Nel terzo canto dell’Eneide, Enea, approdato a Butroto, vi ritrova Andromaca moglie di Eleno, il quale ha ricostruito in quella terra un duplicato di Troia, un simulacro della città distrutta: con l’arca di Pergamo, le Porte Scee, perfino un altro fiume Scamandro. Parvam Troiam simulataque magni / Pergama…

Potrà sembrare strambo introdurre in questo modo la mia conversazione sulla critica. Ma il passaggio, enigmaticamente suggestivo, un po’ nascosto nelle pieghe del poema, mi è venuto in mente pensando al rapporto che intercorre fra la critica e il suo oggetto – poesia romanzo racconto che sia.

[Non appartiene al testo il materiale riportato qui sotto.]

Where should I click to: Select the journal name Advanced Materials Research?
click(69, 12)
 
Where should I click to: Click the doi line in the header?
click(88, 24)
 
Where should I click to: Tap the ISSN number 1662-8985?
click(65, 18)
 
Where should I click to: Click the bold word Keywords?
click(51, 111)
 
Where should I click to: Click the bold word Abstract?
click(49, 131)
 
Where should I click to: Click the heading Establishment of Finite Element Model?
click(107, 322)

Ci ho sentito una specie di metafora, confusa forse, ma stimolante. La piccola Troia è il doppio di quella che non c’è più. Per i superstiti esuli, essa riproduce l’originale ma non lo ricalca perfettamente. Perché la città-simulacro nascesse è stato necessario che qualcosa venisse ad aggiungersi: la caduta e la distruzione della grande Troia, la fuga, la memoria di ciò che è andato perduto, anche la dimenticanza. Insomma, tutta un’esperienza fondamentale, senza di cui e l’una e l’altra Troia perderebbero di valore.

Allora, ecco che la metafora appare meno tirata per i capelli. Anche la critica, in qualche modo, simula l’opera presa a partito quando l’interpreta dopo averla perlustrata a fondo e ricostruita attraverso la lettura e la susseguente scrittura; ma anche l’atto critico introduce un’esperienza originale: quella lettura e quella scrittura, il lavoro che viene così prodotto e che si incorpora al testo.

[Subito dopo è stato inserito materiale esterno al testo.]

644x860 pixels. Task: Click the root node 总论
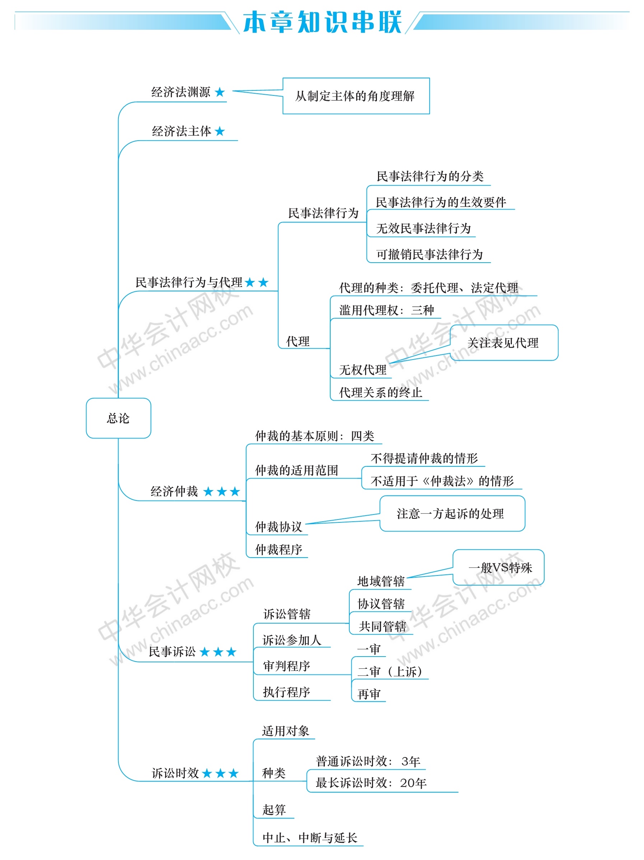tap(118, 418)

La critica, in sostanza, si definisce proprio rispetto a questo lavoro, a questa esperienza. Essa non è mero rispecchiamento servile, oggetto subordinato aggiunto a un oggetto primario.

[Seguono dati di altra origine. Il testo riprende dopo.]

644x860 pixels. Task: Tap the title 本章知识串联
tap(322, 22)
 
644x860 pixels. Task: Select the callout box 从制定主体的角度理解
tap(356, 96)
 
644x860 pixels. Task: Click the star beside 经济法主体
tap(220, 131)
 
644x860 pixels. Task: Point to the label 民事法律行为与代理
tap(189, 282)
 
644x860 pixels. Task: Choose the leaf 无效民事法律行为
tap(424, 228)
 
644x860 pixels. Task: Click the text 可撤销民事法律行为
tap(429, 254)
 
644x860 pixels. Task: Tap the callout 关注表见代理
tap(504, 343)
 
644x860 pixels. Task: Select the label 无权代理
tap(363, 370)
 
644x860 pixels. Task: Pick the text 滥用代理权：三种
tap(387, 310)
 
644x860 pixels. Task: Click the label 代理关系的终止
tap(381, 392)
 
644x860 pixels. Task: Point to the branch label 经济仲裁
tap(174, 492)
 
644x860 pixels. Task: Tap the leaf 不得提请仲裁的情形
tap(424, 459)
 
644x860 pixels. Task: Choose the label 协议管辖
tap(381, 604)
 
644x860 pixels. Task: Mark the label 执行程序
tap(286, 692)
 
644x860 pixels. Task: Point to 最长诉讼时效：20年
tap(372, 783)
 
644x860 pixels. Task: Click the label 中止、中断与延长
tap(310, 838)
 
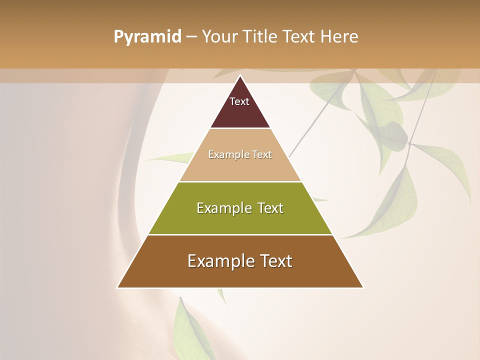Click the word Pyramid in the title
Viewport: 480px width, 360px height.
[147, 37]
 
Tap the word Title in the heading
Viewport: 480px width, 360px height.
[260, 36]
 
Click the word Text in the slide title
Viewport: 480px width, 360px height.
[300, 36]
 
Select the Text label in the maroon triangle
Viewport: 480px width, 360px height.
[240, 102]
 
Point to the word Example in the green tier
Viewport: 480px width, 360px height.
[222, 208]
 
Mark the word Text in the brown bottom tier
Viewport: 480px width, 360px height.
[274, 261]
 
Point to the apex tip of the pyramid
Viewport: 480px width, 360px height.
[240, 76]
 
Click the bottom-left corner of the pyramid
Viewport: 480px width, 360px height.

L’ho presa un po’ alla larga, se questo discorso vuol essere, come dicevo un discorso rapido sulla critica contemporanea in Italia, le sue tendenze, i suoi metodi. Ma forse, poi, non tanto alla larga.     
Spero non vi aspetterete una sfilza di nomi, con il rischio di non riuscire mai esaurienti, e di sentirsi rimproverare: e il tale, il talaltro, perché li hai trascurati?

Mi sembra più interessante, e stimolante, per voi ma anche per me, abbozzare qualcosa su ciò che pensiamo sia oggi la critica: sulla sua natura, il suo funzionamento dentro una certa realtà culturale, dentro un sistema di intelligibilità, in virtù del quale riconosciamo reciprocamente quel che diciamo e ascoltiamo, voi ed io.

Più che offrire definizioni perentorie, mi propongo di mostrare un po’ come agisce la critica davanti a un testo. Naturalmente, in questo excursus sarò ragionevolmente parziale, e, perché no, fazioso, e privilegerò ciò che a me pare significativo, insomma ciò che amo e in cui credo.

Questo è essenzialmente fare critica – a dispetto della superstizione che esige dal critico l’indifferenza, la neutralità del dio joyciano, che se ne sta sopra le nubi a curarsi le unghie.

Un ultimo avviso sul modo d’usare questa conversazione e riguarda i limiti temporali, per non perderci. Prenderò come punto di partenza, all’ingrosso, gli anni Sessanta, prestando attenzione a critici e indirizzi venuti fuori e affermatisi in Italia da allora in poi – e quindi non indugerò su personalità cospicue e di differente significato come Carlo Bo, Sergio Solmi, Oreste Macrì, Luciano Anceschi, Giacomo Debenedetti, per fare qualche nome, anche se il loro lavoro è continuato utilmente, a volte acquistando altro slancio dalle nuove proposte della ricerca critica.

Il punto focale, intorno cui si è organizzata la critica nel quarantennio, mi pare sia proprio una determinata posizione di fronte all’opera; dirò meglio: la posizione che il testo letterario è venuto a occupare. In questo senso è innegabile l’importanza della linguistica.

Ma dire linguistica, e dire Ferdinand de Saussure, il grande linguista ginevrino cui si devono enunciati fondamentali come l’arbitrarietà del segno, la distinzione langue/parole, significante/significato eccetera. Dalla linguistica di Saussure escono anche indirizzi di ricerca come lo strutturalismo e la semiotica sicché strutturalismo, semiotica e linguistica sono gli scenari di fondo indispensabili del lavoro dei critici ai quali mi riferirò.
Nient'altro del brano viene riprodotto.